Shervin Minaee是Snapchat计算机视觉团队的机器学习主管。他于2018年在纽约大学获得电气工程和计算机科学博士学位。他的研究兴趣包括计算机视觉、图像分割、生物识别和深度学习应用。在博士期间，他发表了40多篇论文和专利。此前，他曾在三星研究、AT&T Labs、华为实验室以及Expedia集团担任研究科学家和数据科学家。
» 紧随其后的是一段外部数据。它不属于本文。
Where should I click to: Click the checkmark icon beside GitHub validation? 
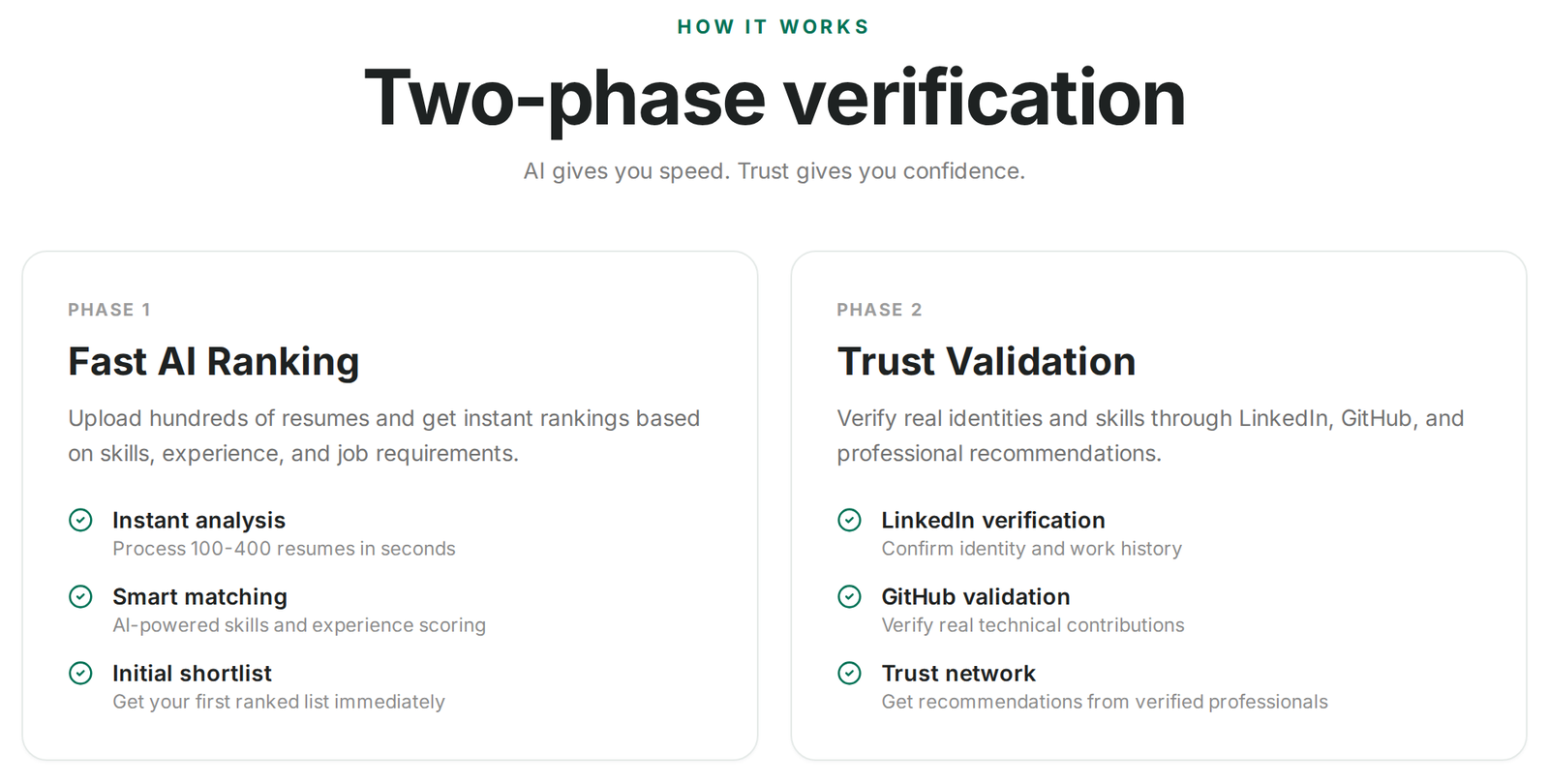click(849, 597)
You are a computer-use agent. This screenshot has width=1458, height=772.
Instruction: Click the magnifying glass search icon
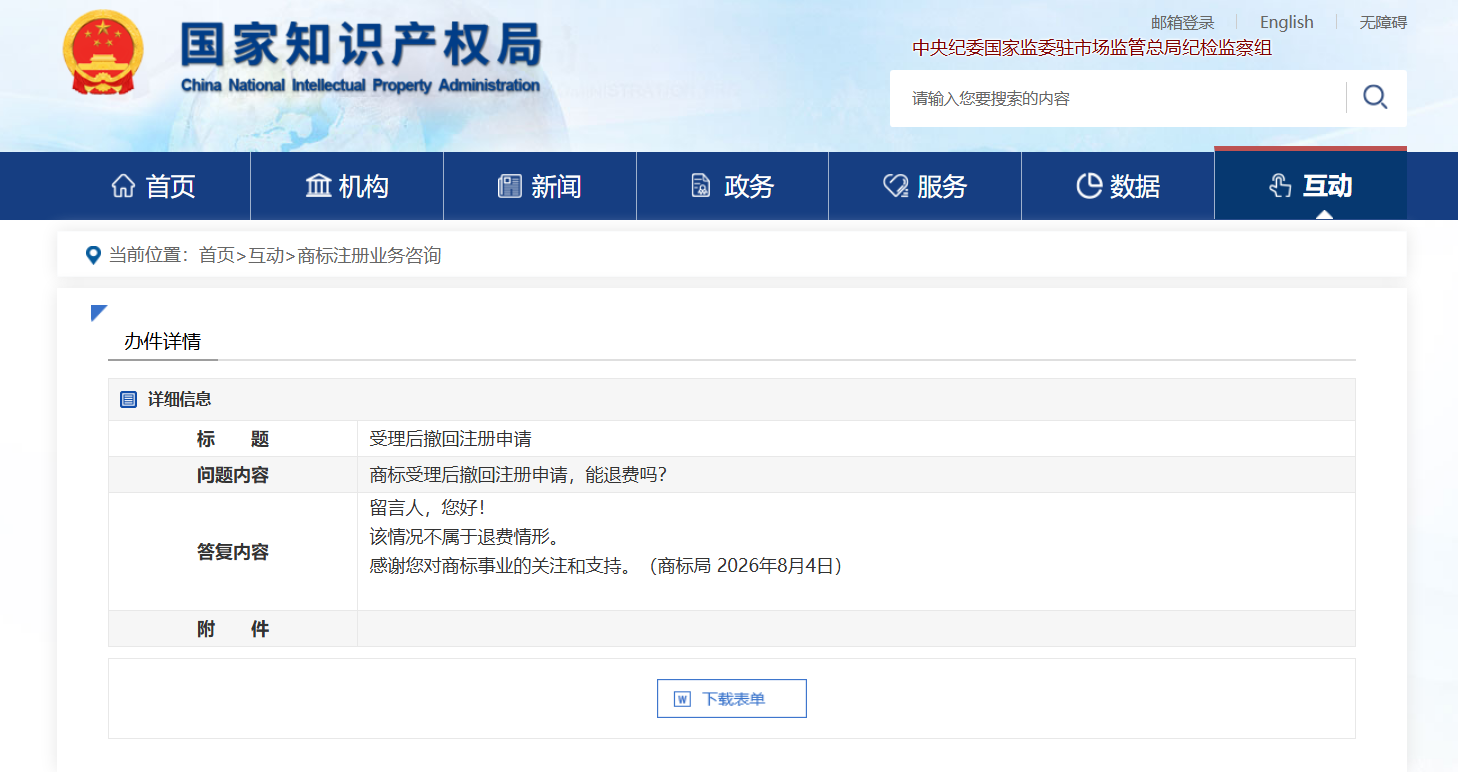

Yuri Boykov是滑铁卢大学Cheriton计算机科学学院的教授。他的研究集中在计算机视觉和生物医学图像分析领域，重点关注结构化分割、恢复、注册、立体、运动、模型拟合、识别、照片视频编辑和其他数据分析问题的建模和优化。他是《国际计算机视觉杂志》（IJCV）的编辑。他的工作被列为IEEE TPAMI（30年来的重要论文）中最有影响力的10篇之一。2017年，Google Scholar将他在分割领域的工作列为计算机视觉和模式识别中的“经典论文”（2006年）。2011年，他获得了IEEE颁发的赫尔姆霍兹奖和国际计算机视觉大会颁发的时间测试奖。

Fatih Porikli是Qualcomm圣地亚哥的高级总监，也是IEEE会士。最近曾在澳大利亚国立大学工程研究学院担任全职教授，并在华为CBG Device硬件部门担任副总裁。他曾领导NICTA澳大利亚的计算机视觉研究组，在剑桥的三菱电机研究实验室担任杰出研究科学家。2002年，他从纽约大学获得博士学位。他获得了2006年度R&D 100科学家奖，获得了六个最佳论文奖，发表了250多篇论文，共同编辑了两本书，并发明了100多项专利。在过去的15年里，他担任了许多IEEE会议的总主席和技术方案主席，并担任了IEEE和Springer期刊的副主编。

Antonio Plaza教授是IEEE会士，现任西班牙埃斯特雷马杜拉大学技术计算机与通信系的教授。他在1999年和2002年分别获得计算机工程硕士学位和博士学位。他发表了600多篇论文，包括300多篇JCR期刊论文（其中有170多篇在IEEE期刊上），24篇书章以及300多篇同行评审的会议论文。他获得了2015年IEEE信号处理杂志最佳专栏奖，2013年JSTARS杂志最佳论文奖，以及Journal of Parallel and Distributed Computing（2005-2010）中引用最多的论文奖。他被列入2018年和2019年高被引研究员名单。

Nasser Kehtarnavaz是德克萨斯大学达拉斯分校电气与计算机工程系的杰出教授。他的研究兴趣包括信号和图像处理、机器学习以及在嵌入式处理器上的实时实现。他撰写或合著了十本书和390多篇期刊论文、会议论文、专利、手册和社论。他是SPIE会士、持牌专业工程师，也是《实时图像处理杂志》的主编。

Demetri Terzopoulos是加利福尼亚大学洛杉矶分校的计算机科学杰出教授，他领导着UCLA计算机图形与视觉实验室。他还是VoxelCloud公司的联合创始人和首席科学家。他在1984年从麻省理工学院获得博士学位。他曾获得奥斯卡奖，是ACM、IEEE、加拿大皇家学会和伦敦皇家学会的会士，以及欧洲科学院、纽约科学院和Sigma Xi的成员。他曾因在基于物理的计算机动画方面的开创性工作获得奥斯卡奖，并因在可变形模型及其应用方面的开创性和持续研究而获得IEEE计算机视觉杰出研究员奖。他发表了400多篇研究论文和多卷著作。在1989年成为学者之前，他曾在加利福尼亚和德克萨斯的斯伦贝杰公司研究中心担任项目领导。